● **Records for this exercise**:
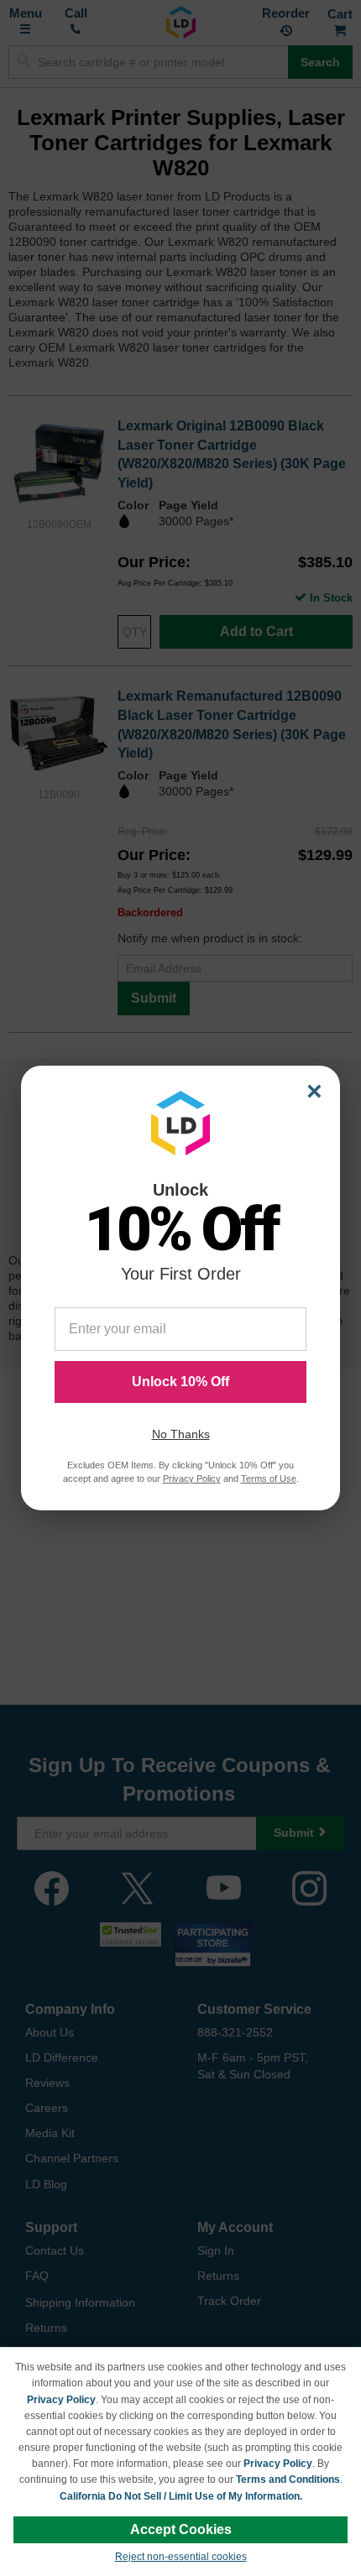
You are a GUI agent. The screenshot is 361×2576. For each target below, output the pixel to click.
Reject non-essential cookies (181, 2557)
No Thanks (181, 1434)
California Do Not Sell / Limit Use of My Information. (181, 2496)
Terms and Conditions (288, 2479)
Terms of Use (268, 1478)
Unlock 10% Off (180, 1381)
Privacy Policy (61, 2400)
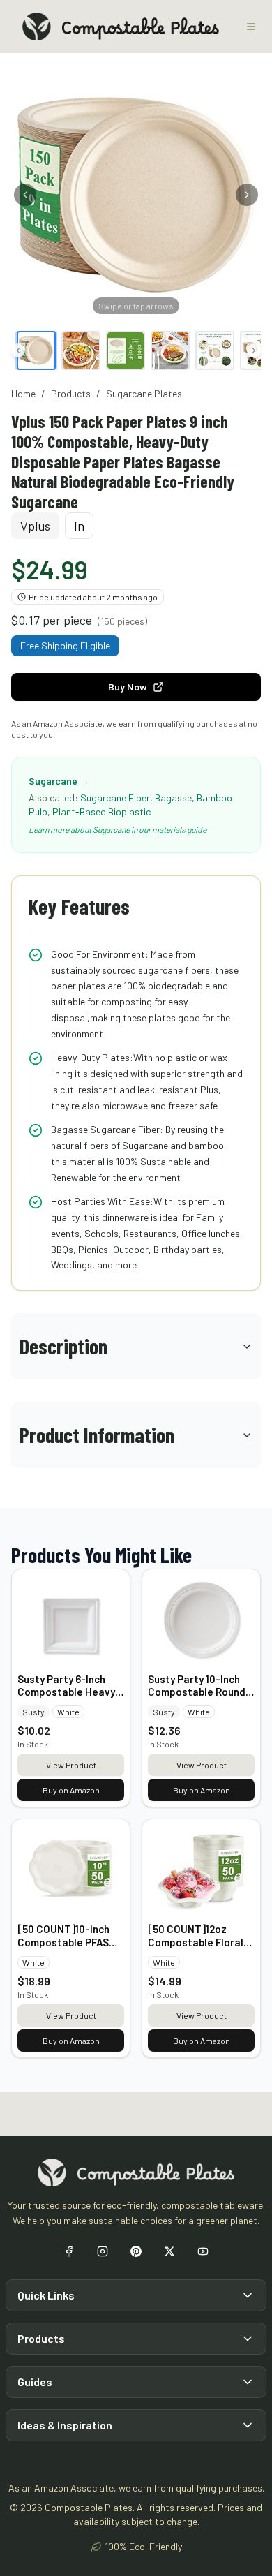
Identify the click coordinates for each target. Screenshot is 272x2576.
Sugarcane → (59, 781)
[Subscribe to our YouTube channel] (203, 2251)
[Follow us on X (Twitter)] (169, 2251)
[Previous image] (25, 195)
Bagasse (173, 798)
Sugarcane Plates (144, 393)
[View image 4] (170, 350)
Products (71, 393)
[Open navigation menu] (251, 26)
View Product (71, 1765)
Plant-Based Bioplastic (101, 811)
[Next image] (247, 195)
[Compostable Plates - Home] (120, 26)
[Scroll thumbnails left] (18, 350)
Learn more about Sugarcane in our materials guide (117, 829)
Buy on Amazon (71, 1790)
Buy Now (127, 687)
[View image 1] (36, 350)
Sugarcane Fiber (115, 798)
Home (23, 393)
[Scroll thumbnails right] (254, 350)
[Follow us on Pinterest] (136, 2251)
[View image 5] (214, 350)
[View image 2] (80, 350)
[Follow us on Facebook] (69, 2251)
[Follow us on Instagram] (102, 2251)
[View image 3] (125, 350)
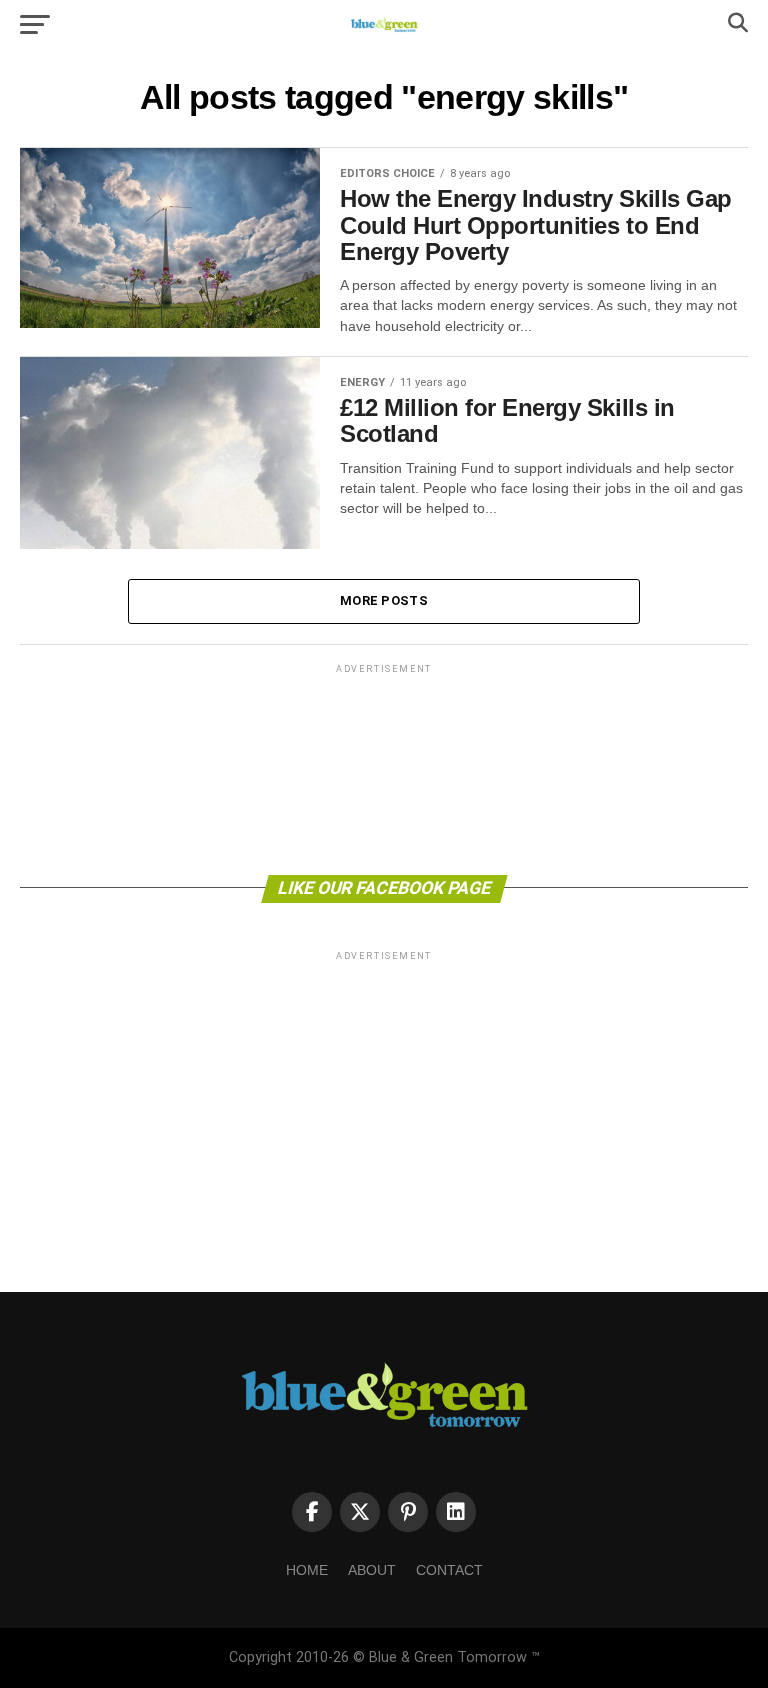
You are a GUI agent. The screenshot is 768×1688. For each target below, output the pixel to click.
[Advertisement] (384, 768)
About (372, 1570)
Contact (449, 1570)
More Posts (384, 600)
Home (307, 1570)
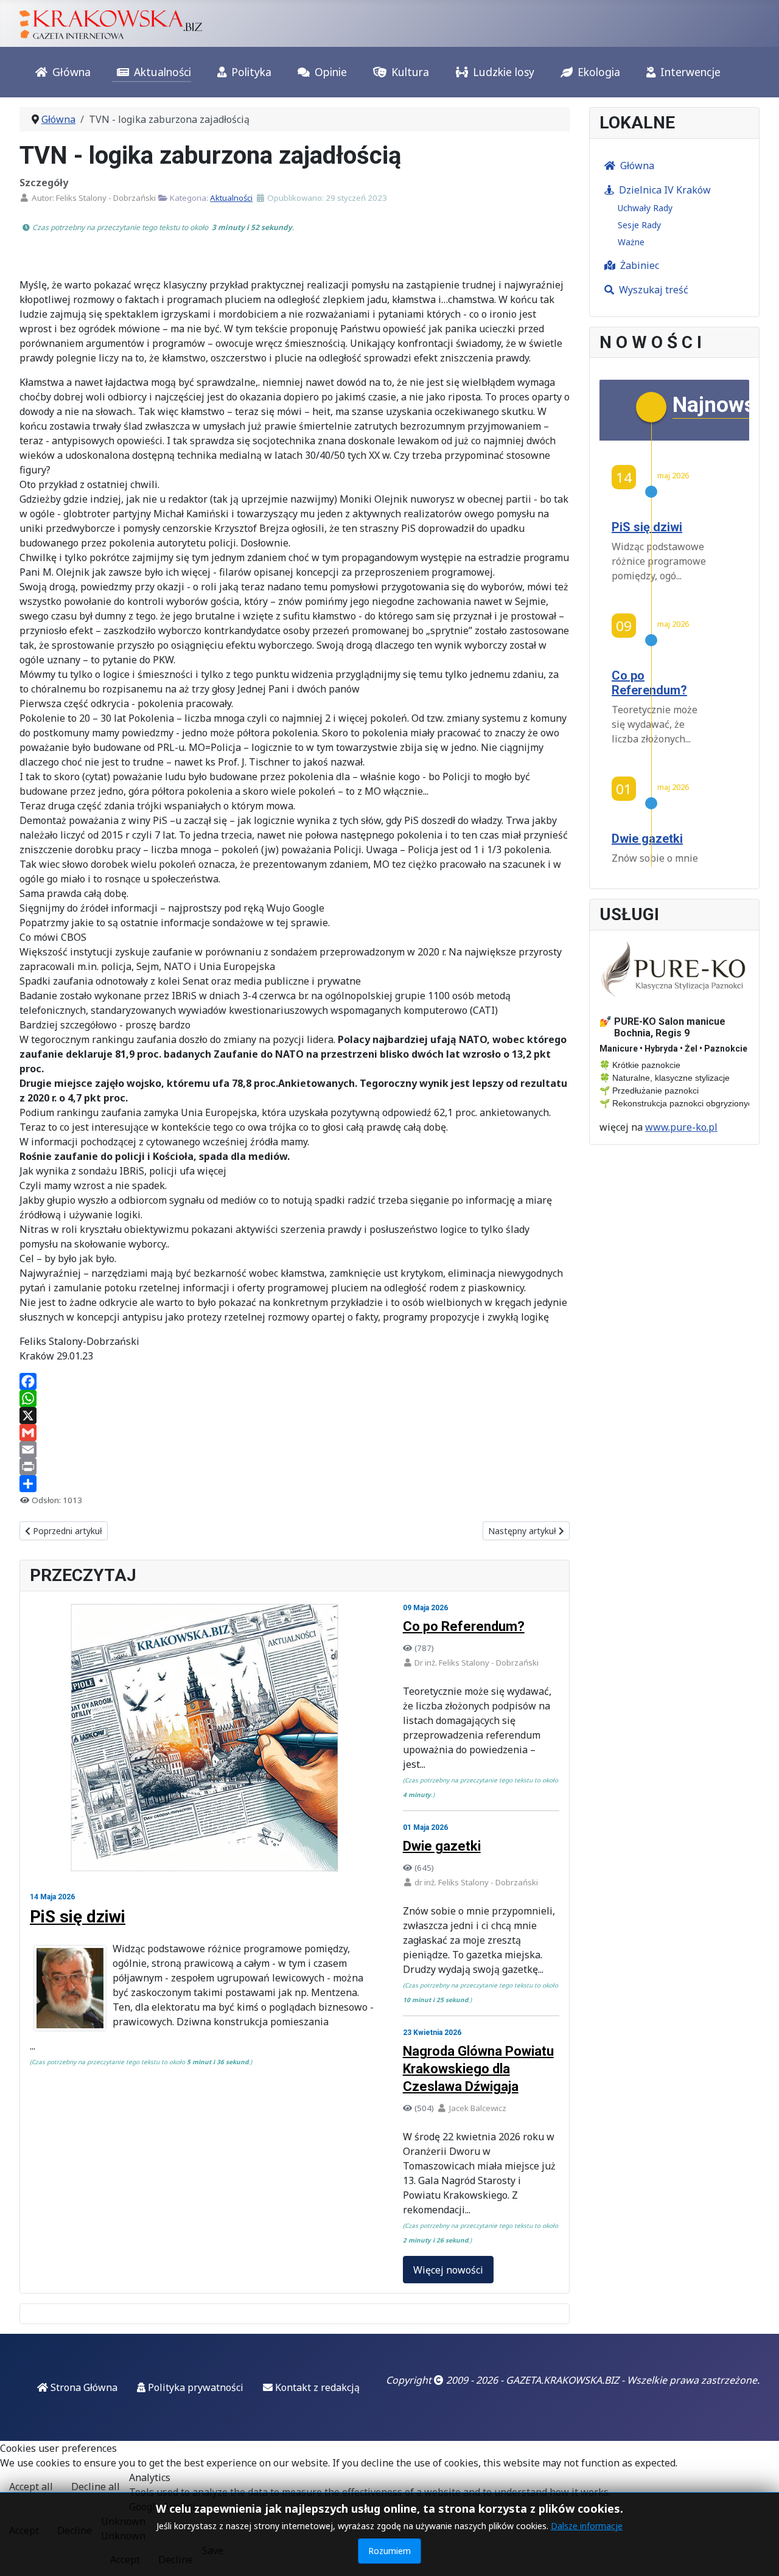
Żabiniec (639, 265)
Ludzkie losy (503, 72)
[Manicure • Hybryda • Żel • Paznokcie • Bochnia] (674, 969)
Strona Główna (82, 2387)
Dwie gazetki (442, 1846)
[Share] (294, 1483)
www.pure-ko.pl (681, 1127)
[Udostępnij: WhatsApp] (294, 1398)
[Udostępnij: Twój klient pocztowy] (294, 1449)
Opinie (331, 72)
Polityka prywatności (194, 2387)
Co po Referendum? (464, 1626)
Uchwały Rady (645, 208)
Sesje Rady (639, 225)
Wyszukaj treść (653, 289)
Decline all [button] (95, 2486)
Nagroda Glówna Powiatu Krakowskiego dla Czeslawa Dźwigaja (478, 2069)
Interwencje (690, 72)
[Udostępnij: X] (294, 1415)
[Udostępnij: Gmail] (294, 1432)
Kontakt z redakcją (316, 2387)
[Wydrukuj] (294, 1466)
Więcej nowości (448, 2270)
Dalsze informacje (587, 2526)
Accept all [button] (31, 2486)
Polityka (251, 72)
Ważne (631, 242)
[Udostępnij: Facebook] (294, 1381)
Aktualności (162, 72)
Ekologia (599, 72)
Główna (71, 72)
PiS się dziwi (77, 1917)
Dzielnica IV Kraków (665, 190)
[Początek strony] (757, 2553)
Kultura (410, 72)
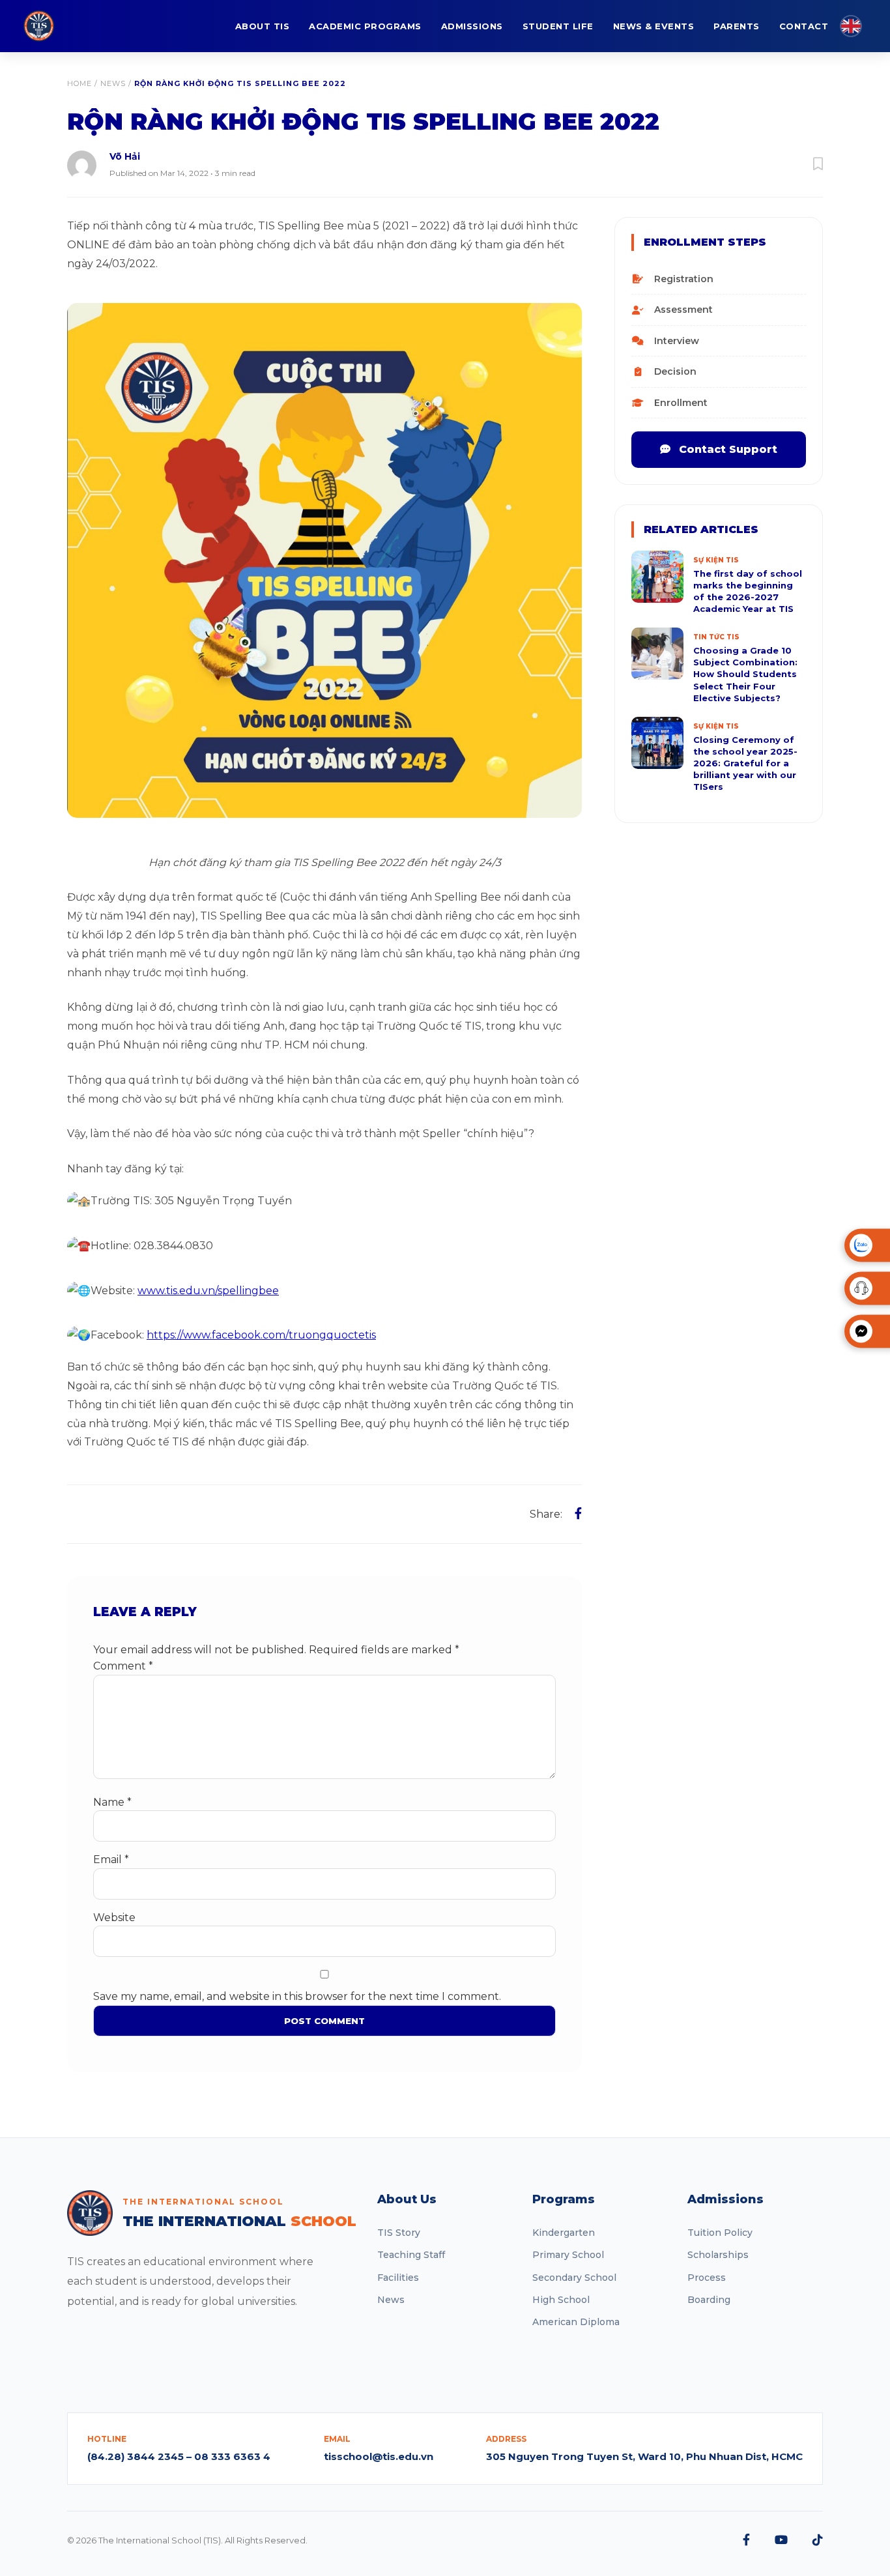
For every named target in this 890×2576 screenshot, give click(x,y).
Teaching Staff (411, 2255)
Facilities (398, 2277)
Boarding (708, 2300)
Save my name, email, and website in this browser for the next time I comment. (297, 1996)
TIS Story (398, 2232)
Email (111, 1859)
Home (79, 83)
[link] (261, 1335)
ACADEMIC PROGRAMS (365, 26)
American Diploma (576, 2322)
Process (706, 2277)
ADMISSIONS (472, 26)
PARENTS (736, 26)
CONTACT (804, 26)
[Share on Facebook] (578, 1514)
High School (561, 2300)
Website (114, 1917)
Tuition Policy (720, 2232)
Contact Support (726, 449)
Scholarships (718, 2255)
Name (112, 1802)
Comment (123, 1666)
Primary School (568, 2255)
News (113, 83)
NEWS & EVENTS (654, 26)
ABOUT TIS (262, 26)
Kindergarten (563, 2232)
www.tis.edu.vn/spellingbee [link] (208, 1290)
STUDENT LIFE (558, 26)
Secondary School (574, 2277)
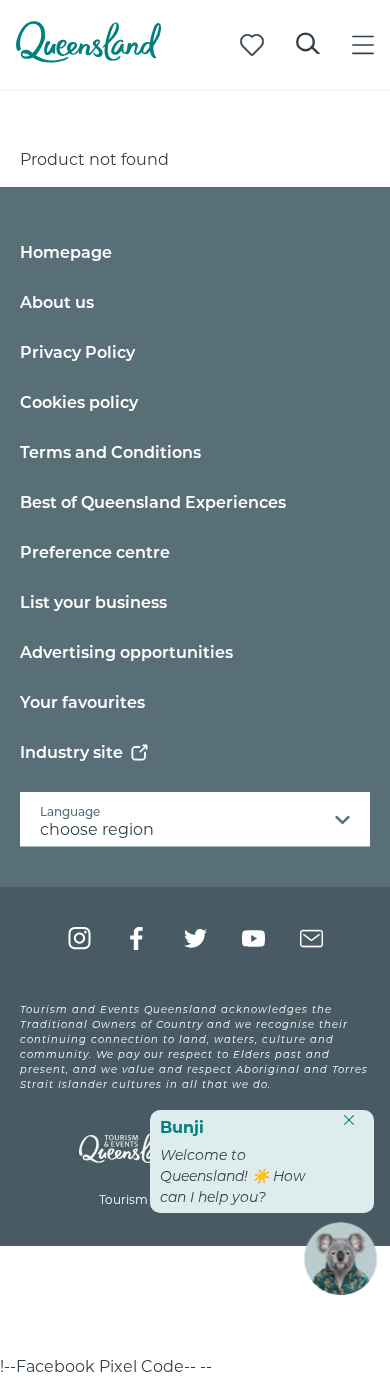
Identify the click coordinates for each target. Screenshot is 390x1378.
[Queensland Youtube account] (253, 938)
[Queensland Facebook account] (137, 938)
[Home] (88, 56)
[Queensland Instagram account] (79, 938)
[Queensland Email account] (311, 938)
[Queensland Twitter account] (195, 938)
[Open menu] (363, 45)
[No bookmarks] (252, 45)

● **Work instructions**:
Copy from the entries above each line in which the string "Twitter" can be found.

● **Solution**:
[Follow us on X (Twitter)] (169, 2251)
[Queensland Twitter account] (195, 938)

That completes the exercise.